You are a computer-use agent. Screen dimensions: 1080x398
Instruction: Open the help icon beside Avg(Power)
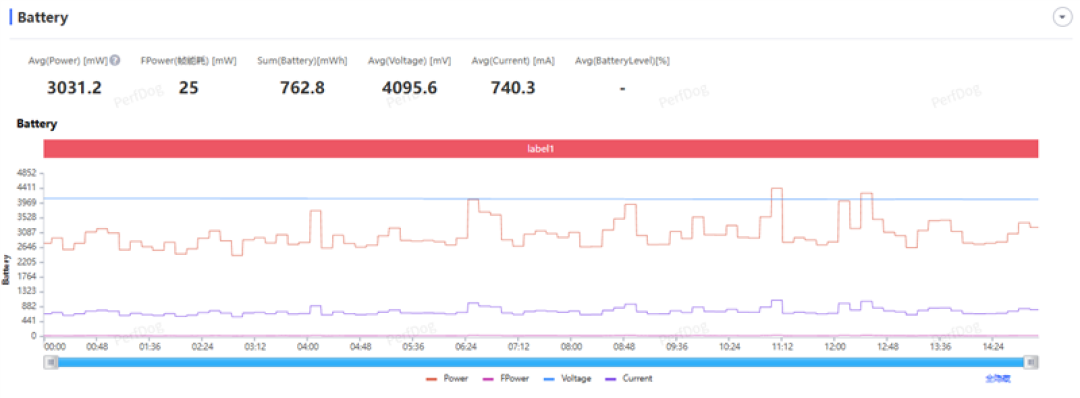coord(115,60)
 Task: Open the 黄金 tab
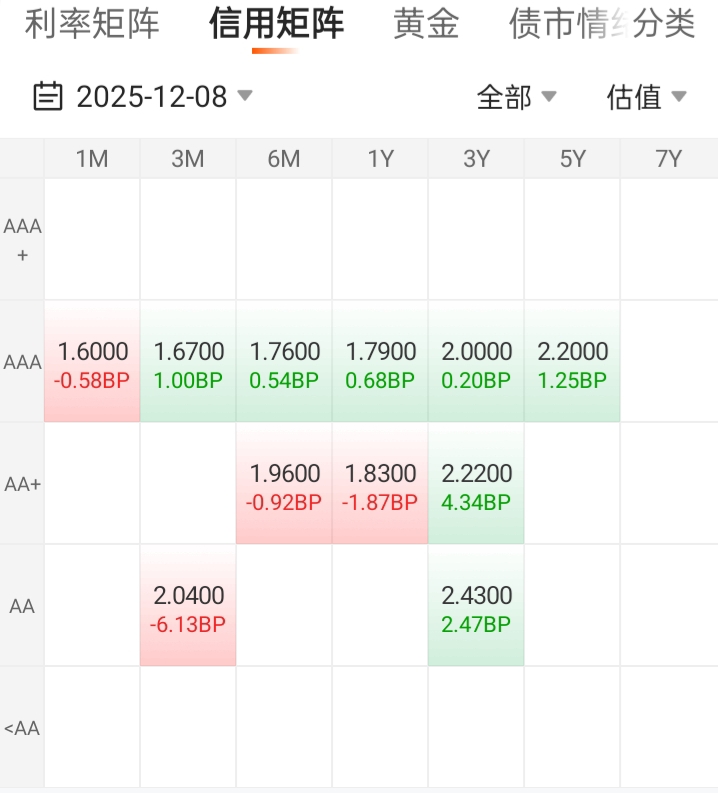pyautogui.click(x=426, y=25)
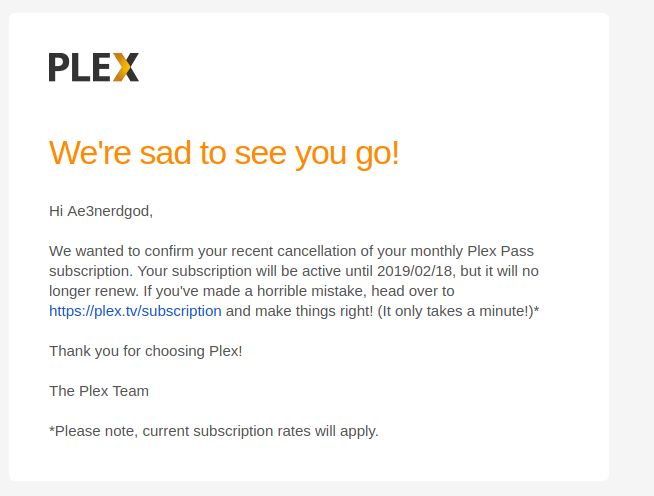
Task: Click the "Thank you for choosing Plex!" line
Action: coord(146,351)
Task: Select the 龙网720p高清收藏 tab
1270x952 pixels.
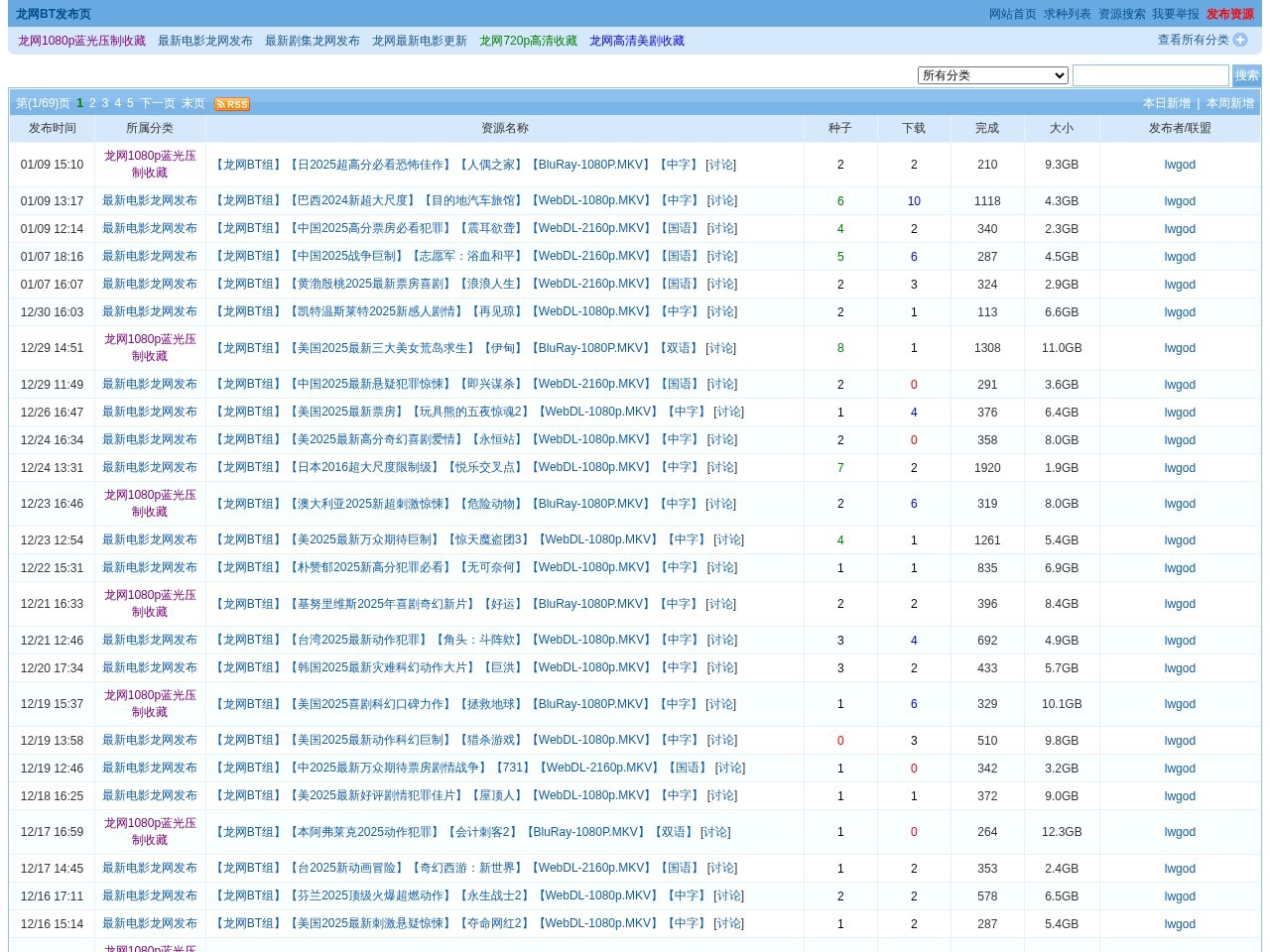Action: [528, 41]
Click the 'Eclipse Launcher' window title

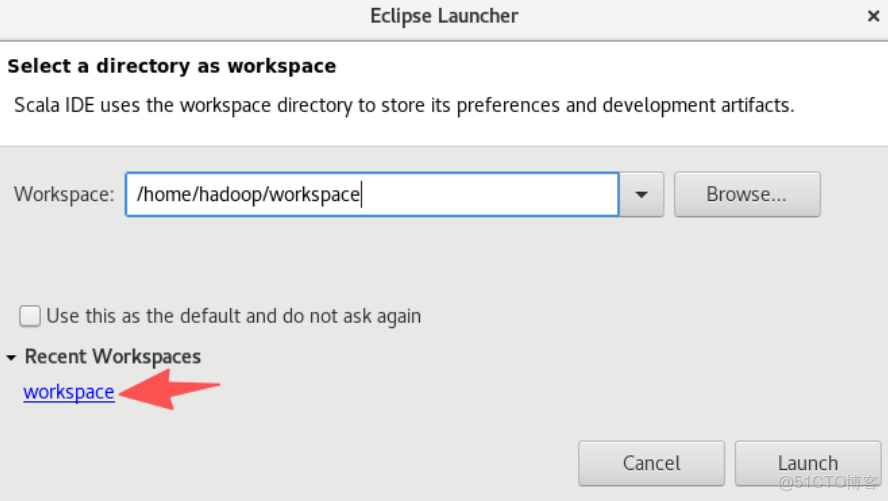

==================================================

WHAT YOU SHOULD DO -> None of the pictures should appear; repeat the records exactly otherwise.

ANSWER TO THIS TASK ->
You are a computer-use agent. Screen dimensions: 1080x398
Instruction: Open the help icon beside Avg(Power)
coord(115,60)
 Task: Open the 黄金 tab
pyautogui.click(x=426, y=25)
Task: Click the "Thank you for choosing Plex!" line
Action: coord(146,351)
Task: Select the 龙网720p高清收藏 tab
1270x952 pixels.
Action: [528, 41]
Click the 'Eclipse Launcher' window title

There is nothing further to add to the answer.